L’impennata dei biglietti aerei
Più moderato l’aumento per i trasporti (+13,9%), ma la media – che include anche acquisto e manutenzione dei mezzi – maschera l’esplosione dei costi dei voli: l’indice del Trasporto aereo passeggeri è a 247,9, trainato dai voli nazionali che guidano la classifica assoluta dei rincari (è a 308,3). Più contenuti i rincari per voci come abbigliamento (+7,3%), ricreazione, spettacoli e cultura (+7,4%), istruzione (+5,6%) e servizi sanitari (+5,5%). In controtendenza il comparto delle comunicazioni, che segna una riduzione del 12,6% trainata dal calo dei costi di apparecchi e attrezzature telefoniche.
E il carrello è sempre più vuoto
Tornando alla “sindrome del carrello”, il risultato dei rincari è che di mese in mese si spende di più per riempire di meno le borse della spesa.
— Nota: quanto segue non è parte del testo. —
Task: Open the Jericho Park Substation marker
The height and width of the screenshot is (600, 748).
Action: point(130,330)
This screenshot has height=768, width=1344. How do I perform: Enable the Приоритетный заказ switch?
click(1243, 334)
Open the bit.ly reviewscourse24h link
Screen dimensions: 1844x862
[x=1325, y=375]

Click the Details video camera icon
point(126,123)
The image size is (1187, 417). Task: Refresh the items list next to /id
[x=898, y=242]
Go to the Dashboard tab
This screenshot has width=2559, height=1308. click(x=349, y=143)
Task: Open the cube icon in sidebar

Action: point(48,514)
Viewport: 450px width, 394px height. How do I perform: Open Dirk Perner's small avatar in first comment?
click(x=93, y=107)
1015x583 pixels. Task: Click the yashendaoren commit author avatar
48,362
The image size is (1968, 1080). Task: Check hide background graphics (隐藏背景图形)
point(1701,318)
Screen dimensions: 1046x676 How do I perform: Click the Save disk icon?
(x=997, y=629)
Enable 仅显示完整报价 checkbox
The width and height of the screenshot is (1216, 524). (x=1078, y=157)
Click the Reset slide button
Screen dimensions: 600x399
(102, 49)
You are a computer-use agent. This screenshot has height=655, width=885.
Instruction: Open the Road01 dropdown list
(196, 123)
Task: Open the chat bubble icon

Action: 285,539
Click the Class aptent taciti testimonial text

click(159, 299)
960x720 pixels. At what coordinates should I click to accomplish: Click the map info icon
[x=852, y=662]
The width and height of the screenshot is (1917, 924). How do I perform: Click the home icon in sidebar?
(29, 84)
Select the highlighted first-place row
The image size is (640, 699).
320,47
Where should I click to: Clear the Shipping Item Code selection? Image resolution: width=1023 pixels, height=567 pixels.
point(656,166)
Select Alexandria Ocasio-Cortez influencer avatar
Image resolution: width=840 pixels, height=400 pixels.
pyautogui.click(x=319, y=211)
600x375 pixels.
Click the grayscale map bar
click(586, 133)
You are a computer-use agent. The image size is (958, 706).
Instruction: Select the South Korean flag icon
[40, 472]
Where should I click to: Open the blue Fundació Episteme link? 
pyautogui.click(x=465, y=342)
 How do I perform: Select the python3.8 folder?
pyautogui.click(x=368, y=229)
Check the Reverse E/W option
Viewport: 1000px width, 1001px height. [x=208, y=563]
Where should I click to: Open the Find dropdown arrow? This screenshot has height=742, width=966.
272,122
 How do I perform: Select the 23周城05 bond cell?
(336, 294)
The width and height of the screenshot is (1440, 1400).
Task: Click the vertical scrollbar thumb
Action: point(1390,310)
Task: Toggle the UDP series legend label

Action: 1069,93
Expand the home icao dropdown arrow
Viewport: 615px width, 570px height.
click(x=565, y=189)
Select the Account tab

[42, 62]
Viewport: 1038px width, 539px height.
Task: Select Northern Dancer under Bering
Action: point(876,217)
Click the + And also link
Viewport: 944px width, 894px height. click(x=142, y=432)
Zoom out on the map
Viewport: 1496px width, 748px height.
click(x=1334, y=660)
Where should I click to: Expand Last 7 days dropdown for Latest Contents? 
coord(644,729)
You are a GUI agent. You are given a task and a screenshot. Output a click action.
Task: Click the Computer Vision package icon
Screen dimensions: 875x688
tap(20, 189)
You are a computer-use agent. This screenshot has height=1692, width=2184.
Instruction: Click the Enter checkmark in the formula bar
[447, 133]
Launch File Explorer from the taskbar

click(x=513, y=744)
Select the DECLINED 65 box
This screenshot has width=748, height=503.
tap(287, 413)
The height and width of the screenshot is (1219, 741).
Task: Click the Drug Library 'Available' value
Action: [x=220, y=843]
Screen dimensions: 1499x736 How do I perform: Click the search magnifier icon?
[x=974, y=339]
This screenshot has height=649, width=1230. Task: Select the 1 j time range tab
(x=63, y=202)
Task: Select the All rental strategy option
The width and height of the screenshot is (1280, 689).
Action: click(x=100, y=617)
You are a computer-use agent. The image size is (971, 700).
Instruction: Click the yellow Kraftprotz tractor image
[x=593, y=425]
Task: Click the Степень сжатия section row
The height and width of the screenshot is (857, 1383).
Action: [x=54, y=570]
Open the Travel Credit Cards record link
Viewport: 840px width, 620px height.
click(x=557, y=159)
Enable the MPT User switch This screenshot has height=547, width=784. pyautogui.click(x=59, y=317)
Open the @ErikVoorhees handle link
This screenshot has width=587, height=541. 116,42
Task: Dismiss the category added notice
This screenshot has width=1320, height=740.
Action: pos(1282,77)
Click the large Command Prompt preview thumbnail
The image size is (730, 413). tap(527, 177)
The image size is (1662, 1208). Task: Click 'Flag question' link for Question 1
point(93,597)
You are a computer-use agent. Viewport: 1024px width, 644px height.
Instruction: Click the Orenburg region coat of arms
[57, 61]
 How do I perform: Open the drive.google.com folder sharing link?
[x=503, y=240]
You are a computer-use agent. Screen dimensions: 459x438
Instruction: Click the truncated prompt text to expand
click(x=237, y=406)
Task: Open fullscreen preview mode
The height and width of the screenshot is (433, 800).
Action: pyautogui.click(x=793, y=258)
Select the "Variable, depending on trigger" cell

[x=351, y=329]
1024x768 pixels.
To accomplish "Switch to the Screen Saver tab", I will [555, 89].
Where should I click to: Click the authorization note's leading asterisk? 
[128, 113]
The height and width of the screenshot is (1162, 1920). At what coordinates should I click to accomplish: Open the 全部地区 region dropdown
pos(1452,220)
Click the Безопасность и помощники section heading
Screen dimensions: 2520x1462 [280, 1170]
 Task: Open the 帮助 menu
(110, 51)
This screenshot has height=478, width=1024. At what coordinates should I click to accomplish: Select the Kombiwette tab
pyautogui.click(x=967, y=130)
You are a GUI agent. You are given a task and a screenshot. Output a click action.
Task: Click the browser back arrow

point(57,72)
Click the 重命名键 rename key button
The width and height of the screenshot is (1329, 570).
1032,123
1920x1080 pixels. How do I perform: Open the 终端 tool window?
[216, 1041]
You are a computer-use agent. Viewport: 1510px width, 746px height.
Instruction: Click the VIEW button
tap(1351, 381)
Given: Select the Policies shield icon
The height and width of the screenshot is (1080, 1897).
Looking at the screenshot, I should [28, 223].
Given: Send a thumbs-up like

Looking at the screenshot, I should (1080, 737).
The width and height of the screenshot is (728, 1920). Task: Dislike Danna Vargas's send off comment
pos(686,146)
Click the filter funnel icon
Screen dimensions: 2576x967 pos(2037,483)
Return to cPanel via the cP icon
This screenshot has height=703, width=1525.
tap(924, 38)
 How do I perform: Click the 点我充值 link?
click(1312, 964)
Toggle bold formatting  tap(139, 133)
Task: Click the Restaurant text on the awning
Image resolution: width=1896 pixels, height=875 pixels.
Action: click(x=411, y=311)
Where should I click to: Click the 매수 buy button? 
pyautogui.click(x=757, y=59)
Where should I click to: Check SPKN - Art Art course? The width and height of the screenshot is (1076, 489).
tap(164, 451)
L’andamento delle vendite al dettaglio è indicativo: a giugno quelle di beni alimentari sono cresciute del 2,8% in valore rispetto all’anno precedente, ma in volume sono calate dello 0,3%. I dati destagionalizzati mostrano, per gli alimenti, un indice in progressivo declino: da 100 dell’anno di riferimento, che in questo caso è proprio il 2021, a un 93,2 stimato per il giugno 2025. Per ridurre il danno i consumatori hanno spesso detto addio ai negozi sotto casa in favore del supermercato, cercando le alternative più economiche: cresce quindi la quota di acquisti nei discount, che segnano un +4,7% in valore su base annua a fronte di un arretramento delle vendite nelle piccole superfici. Ma a festeggiare davvero sono i gruppi dell’e-commerce: il valore degli acquisti attraverso quel canale, fatto 100 quello del 2021, ora è oltre quota 132. In termini di fatturato, all’interno del campione Istat il peso del commercio elettronico ha raggiunto il 5% contro l’1,9% del 2015.